Saved entries
--*--
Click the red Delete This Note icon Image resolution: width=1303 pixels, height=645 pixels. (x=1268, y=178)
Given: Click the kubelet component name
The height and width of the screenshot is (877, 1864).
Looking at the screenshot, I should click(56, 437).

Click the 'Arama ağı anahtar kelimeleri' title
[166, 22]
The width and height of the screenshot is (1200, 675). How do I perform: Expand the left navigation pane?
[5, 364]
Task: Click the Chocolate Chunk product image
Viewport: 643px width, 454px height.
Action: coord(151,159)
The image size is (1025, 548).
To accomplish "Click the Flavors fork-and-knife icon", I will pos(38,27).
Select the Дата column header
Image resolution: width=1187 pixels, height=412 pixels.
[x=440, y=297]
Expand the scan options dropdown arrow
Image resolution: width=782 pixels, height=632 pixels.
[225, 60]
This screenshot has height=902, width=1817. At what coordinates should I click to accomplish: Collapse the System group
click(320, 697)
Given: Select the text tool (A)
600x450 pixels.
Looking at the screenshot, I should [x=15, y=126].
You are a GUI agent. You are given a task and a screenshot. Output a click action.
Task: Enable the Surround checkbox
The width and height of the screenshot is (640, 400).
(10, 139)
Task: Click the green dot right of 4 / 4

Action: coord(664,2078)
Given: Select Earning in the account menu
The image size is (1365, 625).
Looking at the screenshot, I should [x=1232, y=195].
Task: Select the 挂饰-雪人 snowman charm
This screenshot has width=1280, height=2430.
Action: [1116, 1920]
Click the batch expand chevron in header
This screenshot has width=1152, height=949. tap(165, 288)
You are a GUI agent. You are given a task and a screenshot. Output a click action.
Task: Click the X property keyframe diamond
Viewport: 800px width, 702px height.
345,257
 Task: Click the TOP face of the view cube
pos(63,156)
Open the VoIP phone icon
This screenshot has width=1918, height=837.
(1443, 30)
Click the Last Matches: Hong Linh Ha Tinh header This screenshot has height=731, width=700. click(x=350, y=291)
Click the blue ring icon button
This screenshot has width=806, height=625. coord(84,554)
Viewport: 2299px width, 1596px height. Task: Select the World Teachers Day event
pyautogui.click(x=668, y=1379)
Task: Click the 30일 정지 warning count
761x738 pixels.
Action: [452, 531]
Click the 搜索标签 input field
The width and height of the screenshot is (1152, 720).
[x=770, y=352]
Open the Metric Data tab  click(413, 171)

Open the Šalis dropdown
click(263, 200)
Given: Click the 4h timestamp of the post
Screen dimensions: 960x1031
--*--
Nothing in the data should be left out when you retype it exactly.

Result below:
Click the red Delete This Note icon Image resolution: width=1303 pixels, height=645 pixels. (x=1268, y=178)
Given: Click the kubelet component name
The height and width of the screenshot is (877, 1864).
Looking at the screenshot, I should click(56, 437).

Click the 'Arama ağı anahtar kelimeleri' title
[166, 22]
The width and height of the screenshot is (1200, 675). How do I perform: Expand the left navigation pane?
[5, 364]
Task: Click the Chocolate Chunk product image
Viewport: 643px width, 454px height.
Action: coord(151,159)
The image size is (1025, 548).
To accomplish "Click the Flavors fork-and-knife icon", I will pos(38,27).
Select the Дата column header
Image resolution: width=1187 pixels, height=412 pixels.
[x=440, y=297]
Expand the scan options dropdown arrow
Image resolution: width=782 pixels, height=632 pixels.
[225, 60]
This screenshot has height=902, width=1817. At what coordinates should I click to accomplish: Collapse the System group
click(320, 697)
Given: Select the text tool (A)
600x450 pixels.
Looking at the screenshot, I should [x=15, y=126].
You are a GUI agent. You are given a task and a screenshot. Output a click action.
Task: Enable the Surround checkbox
The width and height of the screenshot is (640, 400).
(10, 139)
Task: Click the green dot right of 4 / 4

Action: coord(664,2078)
Given: Select Earning in the account menu
The image size is (1365, 625).
Looking at the screenshot, I should [x=1232, y=195].
Task: Select the 挂饰-雪人 snowman charm
This screenshot has width=1280, height=2430.
Action: [1116, 1920]
Click the batch expand chevron in header
This screenshot has width=1152, height=949. tap(165, 288)
You are a GUI agent. You are given a task and a screenshot. Output a click action.
Task: Click the X property keyframe diamond
Viewport: 800px width, 702px height.
345,257
 Task: Click the TOP face of the view cube
pos(63,156)
Open the VoIP phone icon
This screenshot has width=1918, height=837.
(1443, 30)
Click the Last Matches: Hong Linh Ha Tinh header This screenshot has height=731, width=700. click(x=350, y=291)
Click the blue ring icon button
This screenshot has width=806, height=625. coord(84,554)
Viewport: 2299px width, 1596px height. Task: Select the World Teachers Day event
pyautogui.click(x=668, y=1379)
Task: Click the 30일 정지 warning count
761x738 pixels.
Action: [452, 531]
Click the 搜索标签 input field
The width and height of the screenshot is (1152, 720).
[x=770, y=352]
Open the Metric Data tab  click(413, 171)

Open the Šalis dropdown
click(263, 200)
Given: Click the 4h timestamp of the post
Screen dimensions: 960x1031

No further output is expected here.